### [Things to do]
(1) In the eigenvalue documentation, translate the sentence "A complex or real matrix whose eigenvalues and eigenvectors will be computed." into Spanish.
(2) Extend the eigenvalue documentation past its final line, "Default is False."

Compute eigenvalues from an ordinary or generalized eigenvalue problem.

Find eigenvalues of a general matrix:

a   vr[:,i] = w[i]        b   vr[:,i]
Parameters:

a : (M, M) array_like

A complex or real matrix whose eigenvalues and eigenvectors will be computed.

b : (M, M) array_like, optional

Right-hand side matrix in a generalized eigenvalue problem. If omitted, identity matrix is assumed.

overwrite_a : bool, optional

Whether to overwrite data in a (may improve performance)

check_finite : bool, optional

Whether to check that the input matrices contain only finite numbers. Disabling may give a performance gain, but may result in problems (crashes, non-termination) if the inputs do contain infinities or NaNs.

homogeneous_eigvals : bool, optional

If True, return the eigenvalues in homogeneous coordinates. In this case w is a (2, M) array so that:

w[1,i] a vr[:,i] = w[0,i] b vr[:,i]

Default is False.

### [Data section]

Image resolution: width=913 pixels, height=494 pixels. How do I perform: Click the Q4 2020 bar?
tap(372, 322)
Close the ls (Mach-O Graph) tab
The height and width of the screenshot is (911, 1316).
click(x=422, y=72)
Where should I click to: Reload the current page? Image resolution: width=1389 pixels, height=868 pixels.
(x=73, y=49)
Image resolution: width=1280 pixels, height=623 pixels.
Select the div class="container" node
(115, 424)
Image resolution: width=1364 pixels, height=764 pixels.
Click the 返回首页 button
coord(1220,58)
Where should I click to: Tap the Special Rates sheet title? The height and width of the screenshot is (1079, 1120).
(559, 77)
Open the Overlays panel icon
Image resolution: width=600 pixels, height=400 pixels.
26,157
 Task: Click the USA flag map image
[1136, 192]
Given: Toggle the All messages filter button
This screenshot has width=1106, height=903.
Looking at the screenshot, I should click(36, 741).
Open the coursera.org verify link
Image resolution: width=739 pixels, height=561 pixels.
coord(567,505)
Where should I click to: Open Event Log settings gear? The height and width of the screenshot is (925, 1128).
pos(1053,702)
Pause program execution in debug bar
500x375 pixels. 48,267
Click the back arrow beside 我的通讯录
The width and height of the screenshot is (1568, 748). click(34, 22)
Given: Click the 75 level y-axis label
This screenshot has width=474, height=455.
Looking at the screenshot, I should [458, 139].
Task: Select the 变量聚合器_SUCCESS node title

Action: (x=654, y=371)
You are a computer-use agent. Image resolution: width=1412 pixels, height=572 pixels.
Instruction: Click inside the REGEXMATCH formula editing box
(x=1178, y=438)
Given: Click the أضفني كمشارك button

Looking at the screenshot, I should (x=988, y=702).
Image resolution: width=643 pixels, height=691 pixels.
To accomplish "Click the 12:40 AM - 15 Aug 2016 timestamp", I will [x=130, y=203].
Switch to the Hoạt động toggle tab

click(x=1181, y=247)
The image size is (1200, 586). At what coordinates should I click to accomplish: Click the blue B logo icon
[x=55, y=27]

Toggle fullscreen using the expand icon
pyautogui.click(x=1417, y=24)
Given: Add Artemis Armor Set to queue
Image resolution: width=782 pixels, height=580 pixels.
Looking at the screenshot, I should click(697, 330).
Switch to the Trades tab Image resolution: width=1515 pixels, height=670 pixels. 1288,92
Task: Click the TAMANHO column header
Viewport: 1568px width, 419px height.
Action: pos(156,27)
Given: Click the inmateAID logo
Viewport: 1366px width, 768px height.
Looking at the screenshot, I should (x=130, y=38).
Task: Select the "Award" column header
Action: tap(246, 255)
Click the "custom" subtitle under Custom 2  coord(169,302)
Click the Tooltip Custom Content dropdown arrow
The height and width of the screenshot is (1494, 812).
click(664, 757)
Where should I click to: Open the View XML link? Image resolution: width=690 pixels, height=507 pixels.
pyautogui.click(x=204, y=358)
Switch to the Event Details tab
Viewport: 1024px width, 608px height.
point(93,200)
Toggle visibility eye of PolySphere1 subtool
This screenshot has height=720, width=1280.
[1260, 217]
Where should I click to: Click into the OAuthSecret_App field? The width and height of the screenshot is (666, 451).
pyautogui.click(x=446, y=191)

### [Answers per task]
(1) Una matriz compleja o real cuyos valores propios y vectores propios se calcularán.

(2)
Returns:

w : (M,) or (2, M) double or complex ndarray

The eigenvalues, each repeated according to its multiplicity but not in any specific order. The shape is (M,) unless homogeneous_eigvals=True.

Raises:

LinAlgError

If eigenvalue computation does not converge

See also

eig
eigenvalues and right eigenvectors of general arrays.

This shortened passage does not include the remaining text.